Sustainability Isn’t a Single Answer — It Starts With the Right Questions

In a recent team meeting, someone asked a question that, on the surface, seemed to have an obvious answer:
“Is sustainability one of our key brand values?”

Of course, the answer was yes. But what followed was a conversation that’s long overdue in many companies, brands, and teams — a conversation about what sustainability actually means beyond the buzzword.

Too often, we reduce sustainability to a matter of material choice: paper vs. plastic, recyclable vs. compostable. We frame it as a binary — as if making the right choice is simply a matter of picking one option and calling it a day.

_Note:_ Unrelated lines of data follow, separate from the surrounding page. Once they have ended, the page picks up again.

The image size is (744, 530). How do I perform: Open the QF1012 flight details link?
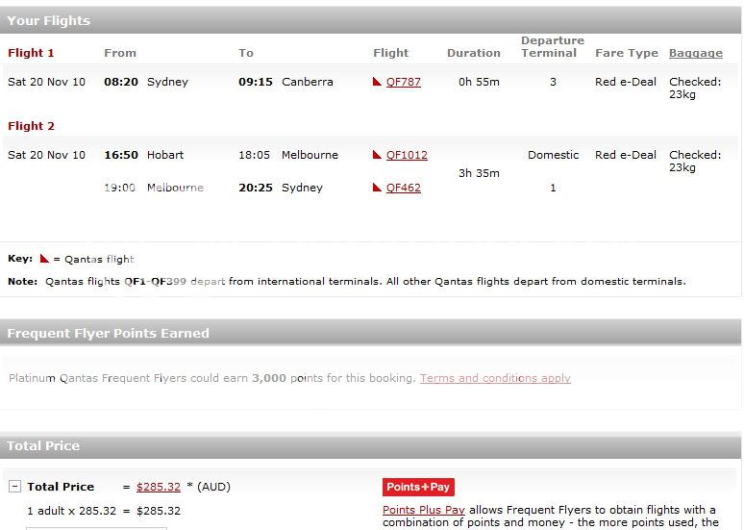click(407, 155)
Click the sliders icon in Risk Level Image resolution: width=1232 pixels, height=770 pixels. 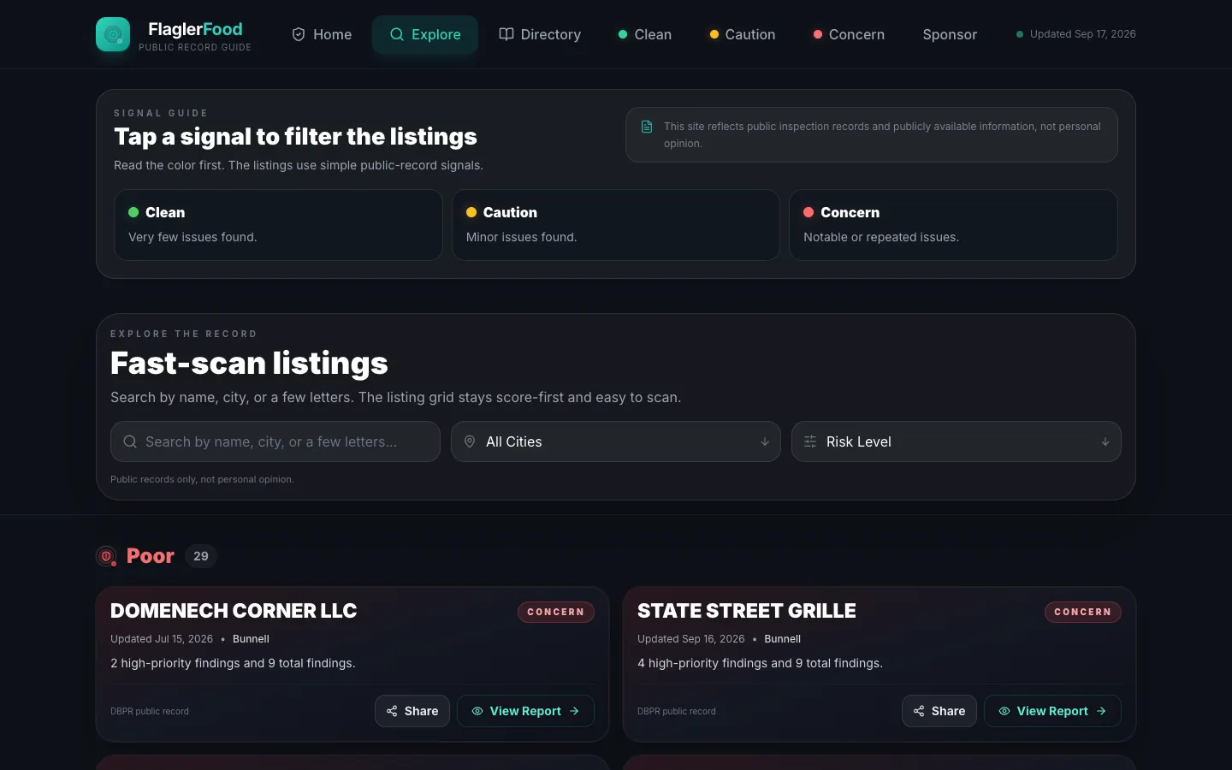[810, 441]
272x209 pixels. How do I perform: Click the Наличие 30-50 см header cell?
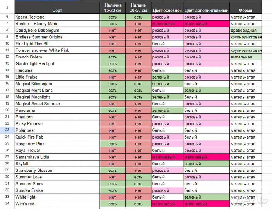point(138,8)
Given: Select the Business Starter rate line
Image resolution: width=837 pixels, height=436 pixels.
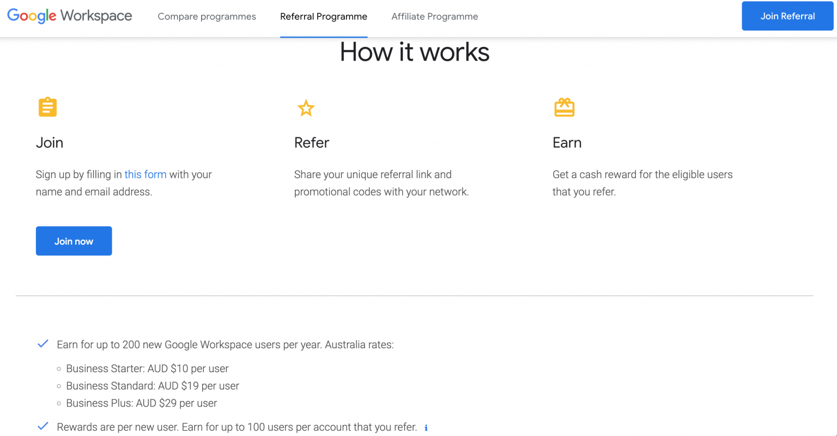Looking at the screenshot, I should coord(147,368).
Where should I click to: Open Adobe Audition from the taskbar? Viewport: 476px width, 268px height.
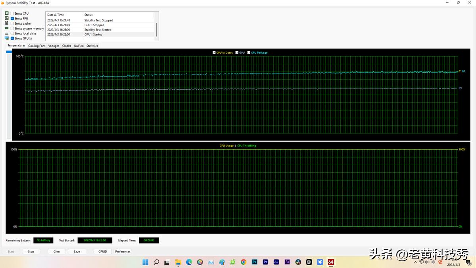pos(276,262)
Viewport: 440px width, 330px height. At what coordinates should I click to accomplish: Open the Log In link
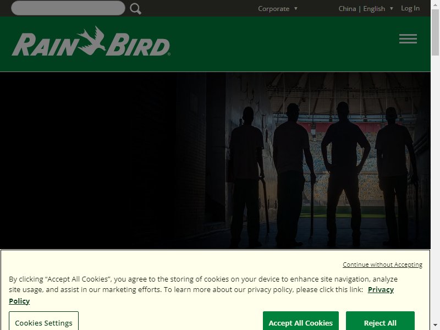click(410, 8)
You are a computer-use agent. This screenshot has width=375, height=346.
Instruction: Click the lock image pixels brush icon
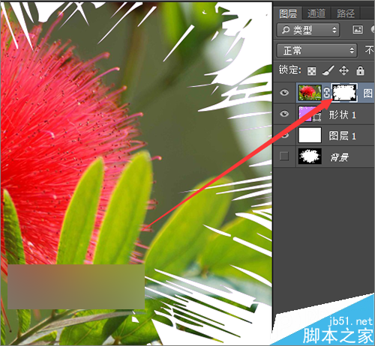coord(328,70)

But if the solution were really that simple, we wouldn’t be where we are today — as an industry, an economy, or a society.

Ask Better Questions

Instead of starting with, “Is this recyclable?” or “Can we switch materials?”, we should first ask:

  • What are we trying to pack?
  • What does success look like — from protection and logistics to branding and end-user experience?
  • What are the non-negotiables in performance, cost, and sustainability?

 

Only after mapping out these answers — your application window — should material selection even come into the conversation. Then you can look at available options, identify realistic optimizations, and assess how each decision aligns with your brand, operations, and impact goals.

And here’s the surprising part: in many cases, the most sustainable move may also be the most cost-effective. We just haven’t been framing the problem that way.

Functionality First — Then Optimize

Sustainability only works when the packaging works. If a solution looks good on paper but fails to protect the product, preserve freshness, or meet compliance needs, it’s not sustainable — it’s just expensive waste in disguise.

Functionality must come before optimization.

You can’t improve what doesn’t perform. Only once packaging meets its core requirements — protection, usability, compliance, communication — can you begin to refine materials, reduce weight, or streamline formats.

A fragile item in a sustainable pouch that tears in transit doesn’t deliver sustainability.
It delivers returns, damage, and waste.

A Simple Example: Rightsizing

In our recent supplier reviews across Europe, one issue kept showing up: over-sized packaging.

Think about a large, corrugated mailer used to ship a tiny roll of tape. That single oversized pack travels through an entire supply chain — from fulfillment center to last-mile delivery — touching resources, labor, storage, emissions, and customer perception along the way.

Now imagine switching to a smaller, better-fitting option. The benefits aren’t just environmental — they ripple across shipping costs, shelf space, storage efficiency, and the unboxing experience.

That’s not just sustainable. It’s smart business.

Beyond Silo-ed thinking

Too often, packaging decisions are made in isolation:

  • Marketing wants a certain look.
  • Procurement has a certain price brief.
  • Operations want efficiency in-bound and outbound.
  • Sustainability wants something that drives the set footprint targets.

 

Each team optimizes for its own KPI — and the result is a compromise that doesn’t work holistically. We need to think in systems, not silos.

Design choices affect fulfillment. Pack formats affect transportation. Material properties affect recyclability. Sustainability lives in the connections between decisions, not just in the spec sheet or marketing ads.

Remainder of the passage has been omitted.